Remembering the French Chef
Wednesday, September 1, 2004
It was an ordinary day in 1968. I turned on the little black and white television set to watch my favorite show. n The program's host, in her unmistakable voice ("a voice that could make an aspic shimmy," it's been called), was showing how to make a French chocolate rum and almond cake called Queen of Sheba.
For 28 minutes and 52 seconds this woman, who has been likened to a dowager doing a burlesque routine, demonstrated with characteristic aplomb everything you needed to know to create the dish. As soon as the show was over I headed straight for the grocery store to buy the ingredients to make the cake that very evening.
That was not the only time this program would have such an effect on me, nor was I the only one. For example, after the show on broccoli, every store within 200 miles of the Boston television studio where it originated sold out of the vegetable. Following the program on omelets, there was a run on omelet pans at every specialty store in the area. Clearly, millions of others like me were similarly inspired by this show, "The French Chef," and its host, Julia Child.
It is impossible to exaggerate the influence of Julia Child, who died last month at the age of 91. Indeed, as Frances Dowell rightly concludes, "Julia Child changed the face -- and flavor -- of American cooking." Ironically, when she was born, few would have predicted that she would become, in Kathryn Kellinger's words, "the most important culinary figure this country has produced." Born to privilege and wealth, she never needed to venture into the kitchen. There was a cook who prepared family meals.
However, during a stint in the Office of Strategic Services, precursor to the CIA (the intelligence agency, not the Culinary Institute of America) she met Paul Child. They married and moved to France and there, over lunch at La Couronne restaurant in Rouen on Nov. 3, 1948, Julia, dining on oysters portugaises, sole meuniere and a green salad, experienced an epicurean epiphany.
Enthralled with French food, she spent nearly a decade of research co-authoring the classic "Mastering the Art of French Cooking." It was the promotion of this 700-page tome that brought Julia Child to the attention of an America ripe for a culinary revolution. Appearing on what was then called educational television to talk about the book, she brought along a copper bowl, a whisk and some eggs, and whipped up an omelet.
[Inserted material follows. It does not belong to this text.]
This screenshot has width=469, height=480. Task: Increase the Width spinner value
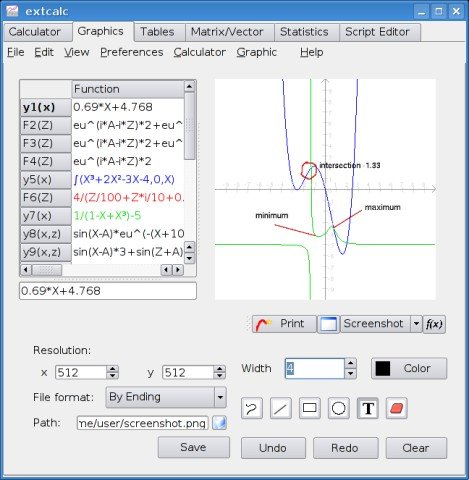(x=350, y=363)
The response was so overwhelming that she was given her own program, and the rest, as they say, is history.
We'll miss you, Julia. Thanks for teaching us to be passionate about food.
Queen of Sheba
This is the French cake I couldn't wait to make the first time I watched Julia Child demonstrate the procedure on television more than 30 years ago. Though she is gone, through dishes like this her impact lives on. The recipe is adapted from "The French Chef Cookbook."
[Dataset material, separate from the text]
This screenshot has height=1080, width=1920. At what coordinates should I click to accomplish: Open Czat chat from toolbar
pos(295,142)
7 ounces semisweet chocolate chips, divided
3 1/2 tablespoons strong coffee, divided
14 tablespoons butter, divided
13 tablespoons sugar, divided
3 eggs, separated
1/4 teaspoon cream of tartar
pinch of salt
1/3 cup pulverized blanched almonds
1/4 teaspoon almond extract
3/4 cup cake flour
Melt 2/3 cup of the chocolate chips with 2 tablespoons of the coffee. Cream 8 tablespoons butter and 11 tablespoons sugar until soft and fluffy. Beat in egg yolks. Stir in chocolate mixture, almonds, extract and flour. Whip the egg whites with cream of tartar and salt until they form soft peaks, then beat in remaining 2 tablespoons sugar until they become firm but not dry. Stir one fourth of whites into batter to lighten, then quickly fold in remainder. Pour batter into a greased and floured 8-inch round pan and bake at 350 degrees for about 25 minutes or until toothpick inserted three inches from the edge tests clean. Cake will puff slightly on top and center will not be completely set. Cool cake 10 minutes, unmold and let cool completely. Melt remaining 1/2 cup chocolate chips in remaining 1 and 1/2 tablespoons coffee and beat in remaining 6 tablespoons butter one tablespoon at a time until icing is of spreading consistency. Ice cake and decorate with blanched almonds if desired.